Fencing Age Categories

Age eligibility is determined at the start of the year – the fencers age on January 1st, and you remain in that category for the rest of the fencing season.

As the Australian competition year is the same as the calendar year, this means if you are 12 on January 1st, you will be eligible for Under-13 competitions for the whole year, even if you turn 13 on January 2nd.

Yes, people born early in the year have an advantage. It’s called “relative age effect” and you can read more here: Relative Age Effect

Age Categories that are normally used in Victoria are:
U9, U11, U13, U15, U17, U20, 40+.

However in NSW they have aligned with the Asian competitions:
U10, U12, U14, U16, U17, U20, 40+.

Internationally, the FIE runs events for U17 and U20, which is why you see those two appearing in both systems.
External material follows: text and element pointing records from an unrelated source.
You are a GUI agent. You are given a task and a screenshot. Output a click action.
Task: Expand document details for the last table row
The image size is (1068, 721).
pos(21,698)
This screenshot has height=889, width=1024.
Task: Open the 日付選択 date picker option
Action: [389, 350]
In Fencing, “Cadets” refers to the Under-17 age group, and “Juniors” refers to the Under-20 age group. (Here at the club, we usually mean something more like U12 when we say “junior”)

“Veterans” In Australia means ages 40+, but Internationally a Veteran Fencer is 50+. Similarly “Masters” in Australia is 30+, but 40+ internationally.

Simple, right?

“Fencing Up” refers to entering an age category above the one you are eligible. For example, a 10 year old who is eligible for U11 competitions, may choose to enter an U13 competition.

They may do this for greater experience and challenge, or because there are not enough fencers to run separate competitions for the two age groups. If they have traveled a long way, they may be looking to get more fencing for their money by entering 2 events.

Generally it is not advisable to fence more than one age group up.

This article discusses the challenges of moving into a new age category: https://academyoffencingmasters.com/blog/what-happens-as-you-age-into-new-age-category-in-fencing/

For Junior fencers the age category can also affect the size of weapon they will compete with.
In Victoria, U11’s must fence with a size 3, while all older categories permit size 5 weapons (full size). Always check the requirements of a specific competition, especially when traveling interstate or overseas.
If you will need a size that is different to what you normally train with, try and practice with the competition size for a few weeks prior to the competition.